Effective 1 October 2007, the minimum work experience required for certification will be raised from four to five years in two or more of the 10 recognised CISSP topics. Candidates with applicable tertiary qualifications will be required to have four years of work experience, instead of the three years currently required.
Also to be introduced in October is the requirement for each CISSP candidate to be officially endorsed by a (ISC)²-certified professional in good standing. The new requirement abolishes current concessions that allow candidates to be endorsed by their own organizations if no official endorsement can be obtained.
Changes to the CISSP requirements come as a reflection on demands of the information security industry, according to Randy Sanovic, who holds both CISSP-ISSAP and ISSMP certifications, and chairs (ISC)²'s Board of Directors.
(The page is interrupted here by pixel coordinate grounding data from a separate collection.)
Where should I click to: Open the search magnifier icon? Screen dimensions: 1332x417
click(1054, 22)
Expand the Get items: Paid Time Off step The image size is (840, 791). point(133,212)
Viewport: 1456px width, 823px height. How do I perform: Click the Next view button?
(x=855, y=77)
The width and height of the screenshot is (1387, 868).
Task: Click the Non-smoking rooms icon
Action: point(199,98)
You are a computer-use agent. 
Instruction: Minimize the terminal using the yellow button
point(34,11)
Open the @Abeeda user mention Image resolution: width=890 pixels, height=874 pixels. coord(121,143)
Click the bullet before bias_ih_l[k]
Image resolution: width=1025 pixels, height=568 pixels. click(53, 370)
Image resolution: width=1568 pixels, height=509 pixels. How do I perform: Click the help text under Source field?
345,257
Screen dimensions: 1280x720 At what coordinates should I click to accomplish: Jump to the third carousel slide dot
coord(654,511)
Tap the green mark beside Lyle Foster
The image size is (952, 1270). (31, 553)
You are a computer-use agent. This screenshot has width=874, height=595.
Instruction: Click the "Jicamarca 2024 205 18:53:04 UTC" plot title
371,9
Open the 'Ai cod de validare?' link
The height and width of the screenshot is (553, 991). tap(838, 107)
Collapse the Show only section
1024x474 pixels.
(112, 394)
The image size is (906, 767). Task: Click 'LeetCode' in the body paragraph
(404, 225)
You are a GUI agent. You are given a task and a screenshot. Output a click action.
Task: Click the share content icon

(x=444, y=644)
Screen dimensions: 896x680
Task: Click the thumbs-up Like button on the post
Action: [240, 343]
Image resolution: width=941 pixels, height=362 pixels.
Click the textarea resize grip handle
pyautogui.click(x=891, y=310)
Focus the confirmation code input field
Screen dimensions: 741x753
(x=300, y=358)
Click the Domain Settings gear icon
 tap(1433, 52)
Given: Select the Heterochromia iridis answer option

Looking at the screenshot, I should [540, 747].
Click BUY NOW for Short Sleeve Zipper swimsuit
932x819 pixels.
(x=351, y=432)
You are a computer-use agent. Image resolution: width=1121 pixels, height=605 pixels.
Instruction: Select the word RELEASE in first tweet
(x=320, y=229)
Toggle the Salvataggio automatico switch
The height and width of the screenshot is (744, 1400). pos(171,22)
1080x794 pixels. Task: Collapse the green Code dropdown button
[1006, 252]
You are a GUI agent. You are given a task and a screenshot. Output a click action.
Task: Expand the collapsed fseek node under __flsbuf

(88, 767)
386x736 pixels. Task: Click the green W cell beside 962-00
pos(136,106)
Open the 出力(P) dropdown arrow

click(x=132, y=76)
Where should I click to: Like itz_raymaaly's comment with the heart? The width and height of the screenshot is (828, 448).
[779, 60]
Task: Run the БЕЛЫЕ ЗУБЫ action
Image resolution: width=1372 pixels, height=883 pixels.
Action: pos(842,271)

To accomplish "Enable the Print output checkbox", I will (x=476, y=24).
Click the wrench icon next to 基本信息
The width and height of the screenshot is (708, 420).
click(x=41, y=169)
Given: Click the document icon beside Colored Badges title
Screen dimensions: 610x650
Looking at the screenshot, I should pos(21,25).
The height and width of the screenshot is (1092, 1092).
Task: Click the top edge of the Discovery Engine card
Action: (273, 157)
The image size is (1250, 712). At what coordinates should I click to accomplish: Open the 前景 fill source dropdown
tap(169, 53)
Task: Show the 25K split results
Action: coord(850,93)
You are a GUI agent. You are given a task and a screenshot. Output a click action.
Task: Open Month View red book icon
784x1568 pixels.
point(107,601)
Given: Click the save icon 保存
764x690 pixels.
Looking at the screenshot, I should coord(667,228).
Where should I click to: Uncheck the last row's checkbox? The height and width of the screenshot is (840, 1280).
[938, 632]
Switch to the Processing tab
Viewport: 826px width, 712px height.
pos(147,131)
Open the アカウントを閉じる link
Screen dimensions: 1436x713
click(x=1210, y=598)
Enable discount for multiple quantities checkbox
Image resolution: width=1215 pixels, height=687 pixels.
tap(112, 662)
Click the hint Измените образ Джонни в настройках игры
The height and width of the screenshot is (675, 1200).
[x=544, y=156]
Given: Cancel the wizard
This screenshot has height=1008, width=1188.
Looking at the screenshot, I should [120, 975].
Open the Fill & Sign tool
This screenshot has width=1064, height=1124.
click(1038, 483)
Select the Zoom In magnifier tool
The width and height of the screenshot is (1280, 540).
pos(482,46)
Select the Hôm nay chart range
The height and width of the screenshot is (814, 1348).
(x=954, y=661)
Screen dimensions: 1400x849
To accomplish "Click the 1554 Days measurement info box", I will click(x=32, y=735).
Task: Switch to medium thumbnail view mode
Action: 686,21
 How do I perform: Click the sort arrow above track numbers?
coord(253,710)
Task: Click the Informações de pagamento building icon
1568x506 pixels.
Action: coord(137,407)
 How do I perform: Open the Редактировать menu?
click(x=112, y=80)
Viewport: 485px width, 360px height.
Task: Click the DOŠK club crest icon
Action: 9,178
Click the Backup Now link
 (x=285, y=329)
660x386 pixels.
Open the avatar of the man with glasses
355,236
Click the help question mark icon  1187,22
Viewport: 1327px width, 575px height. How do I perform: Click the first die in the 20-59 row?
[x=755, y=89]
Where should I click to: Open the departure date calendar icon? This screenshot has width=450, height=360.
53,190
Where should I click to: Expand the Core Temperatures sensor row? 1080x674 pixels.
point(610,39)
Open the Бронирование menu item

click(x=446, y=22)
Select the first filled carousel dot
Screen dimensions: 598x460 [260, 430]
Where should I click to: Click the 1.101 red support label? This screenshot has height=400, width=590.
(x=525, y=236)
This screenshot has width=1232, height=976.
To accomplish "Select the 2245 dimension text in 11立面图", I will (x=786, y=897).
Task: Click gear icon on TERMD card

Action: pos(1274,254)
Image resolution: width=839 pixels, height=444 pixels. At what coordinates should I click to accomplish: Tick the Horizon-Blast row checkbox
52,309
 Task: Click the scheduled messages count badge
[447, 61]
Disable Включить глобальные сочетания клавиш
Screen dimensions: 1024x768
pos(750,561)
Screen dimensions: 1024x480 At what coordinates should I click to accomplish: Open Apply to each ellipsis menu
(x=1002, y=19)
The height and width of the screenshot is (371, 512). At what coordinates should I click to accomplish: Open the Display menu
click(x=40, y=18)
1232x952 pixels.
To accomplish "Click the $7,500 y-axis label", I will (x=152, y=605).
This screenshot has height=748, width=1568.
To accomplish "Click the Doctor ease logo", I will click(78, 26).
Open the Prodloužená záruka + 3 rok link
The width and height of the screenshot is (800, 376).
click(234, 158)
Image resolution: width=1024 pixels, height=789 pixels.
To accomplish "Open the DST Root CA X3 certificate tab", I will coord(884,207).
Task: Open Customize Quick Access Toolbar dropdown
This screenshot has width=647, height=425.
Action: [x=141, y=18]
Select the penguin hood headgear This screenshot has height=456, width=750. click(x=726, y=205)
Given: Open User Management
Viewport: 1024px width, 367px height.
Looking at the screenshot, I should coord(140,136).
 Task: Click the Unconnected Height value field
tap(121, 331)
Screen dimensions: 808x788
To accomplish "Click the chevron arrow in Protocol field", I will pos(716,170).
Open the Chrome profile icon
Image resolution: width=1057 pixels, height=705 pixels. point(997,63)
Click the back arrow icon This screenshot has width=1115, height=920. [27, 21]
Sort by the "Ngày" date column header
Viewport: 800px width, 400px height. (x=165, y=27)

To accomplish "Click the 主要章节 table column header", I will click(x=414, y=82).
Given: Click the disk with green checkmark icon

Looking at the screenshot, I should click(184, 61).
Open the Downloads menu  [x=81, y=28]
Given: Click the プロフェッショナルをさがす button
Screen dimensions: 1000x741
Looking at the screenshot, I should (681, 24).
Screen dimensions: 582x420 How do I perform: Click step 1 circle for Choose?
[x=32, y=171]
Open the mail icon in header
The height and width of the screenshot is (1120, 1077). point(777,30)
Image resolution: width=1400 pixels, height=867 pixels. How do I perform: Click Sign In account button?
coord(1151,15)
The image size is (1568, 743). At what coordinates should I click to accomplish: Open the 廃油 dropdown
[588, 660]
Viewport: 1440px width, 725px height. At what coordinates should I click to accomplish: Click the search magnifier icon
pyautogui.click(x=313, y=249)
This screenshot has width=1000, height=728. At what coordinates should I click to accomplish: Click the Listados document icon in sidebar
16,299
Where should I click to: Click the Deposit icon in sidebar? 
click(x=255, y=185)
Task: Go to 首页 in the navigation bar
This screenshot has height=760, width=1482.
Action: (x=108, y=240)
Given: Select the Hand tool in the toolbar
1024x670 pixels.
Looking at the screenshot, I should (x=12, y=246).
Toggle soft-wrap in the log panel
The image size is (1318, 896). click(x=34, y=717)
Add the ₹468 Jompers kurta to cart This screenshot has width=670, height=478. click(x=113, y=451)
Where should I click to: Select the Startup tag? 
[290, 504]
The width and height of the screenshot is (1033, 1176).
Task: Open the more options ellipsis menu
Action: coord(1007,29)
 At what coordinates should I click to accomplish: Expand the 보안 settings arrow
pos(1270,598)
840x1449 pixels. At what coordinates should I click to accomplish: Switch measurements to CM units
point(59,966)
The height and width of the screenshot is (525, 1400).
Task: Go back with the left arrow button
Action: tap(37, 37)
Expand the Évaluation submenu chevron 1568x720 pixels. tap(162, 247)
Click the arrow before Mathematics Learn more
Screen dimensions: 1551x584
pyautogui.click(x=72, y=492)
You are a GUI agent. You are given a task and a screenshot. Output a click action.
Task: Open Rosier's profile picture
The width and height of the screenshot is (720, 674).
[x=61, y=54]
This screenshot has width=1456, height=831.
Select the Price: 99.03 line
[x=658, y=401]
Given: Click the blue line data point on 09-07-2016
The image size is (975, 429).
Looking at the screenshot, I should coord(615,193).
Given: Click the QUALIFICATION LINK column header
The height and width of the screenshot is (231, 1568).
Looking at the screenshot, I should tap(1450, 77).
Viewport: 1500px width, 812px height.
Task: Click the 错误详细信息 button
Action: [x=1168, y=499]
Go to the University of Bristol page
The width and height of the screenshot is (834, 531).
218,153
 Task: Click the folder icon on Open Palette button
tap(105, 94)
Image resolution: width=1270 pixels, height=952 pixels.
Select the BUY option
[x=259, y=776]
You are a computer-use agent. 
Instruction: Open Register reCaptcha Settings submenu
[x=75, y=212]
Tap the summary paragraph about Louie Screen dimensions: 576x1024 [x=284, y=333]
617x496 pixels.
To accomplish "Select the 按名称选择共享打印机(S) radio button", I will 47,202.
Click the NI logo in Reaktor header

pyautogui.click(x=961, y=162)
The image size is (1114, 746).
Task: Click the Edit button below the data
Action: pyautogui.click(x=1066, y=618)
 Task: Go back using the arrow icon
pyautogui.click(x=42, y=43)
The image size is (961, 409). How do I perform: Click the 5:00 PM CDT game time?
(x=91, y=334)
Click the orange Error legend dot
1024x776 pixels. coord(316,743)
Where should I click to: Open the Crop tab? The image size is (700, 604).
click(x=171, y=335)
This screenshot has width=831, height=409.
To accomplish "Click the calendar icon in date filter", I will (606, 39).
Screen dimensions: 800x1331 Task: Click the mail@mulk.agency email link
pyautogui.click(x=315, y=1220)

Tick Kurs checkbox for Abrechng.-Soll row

"With the increasingly complex demands information security professionals face today, the board decided that additional measures of experience and peer endorsement will ensure that a CISSP has a thorough understanding of how to implement an effective information security program," Sanovic said.
"Additional measures of experience and peer endorsement ensure a CISSP has a complete understanding of how to implement an effective information security program and manage information security risks and the ethical commitment to make the right choices along the way," he said.
While candidates who have already registered to take the CISSP test before the October 1 deadline will not be affected by the new requirements, Sanovic expects some leniency to be granted also to candidates taking the exam before the end of the year.
On average, 1100 professionals apply each month for the CISSP exam worldwide. With an estimated 1.5 million people working in information security globally, the 50,000 plus CISSPs must remain an elite group of professionals that are leading this industry, Sanovic said.
"Those candidates who have already signed up to take the CISSP test to be held after Oct. 1, 2007 will be 'grandfathered' into the old requirements, provided they take the exam by Dec. 31, 2007," he said.
"We've received very positive feedback thus far from our members," he said. "I believe that most CISSPs view these new requirements as a strength for the benefit of the certified community, and the profession at large."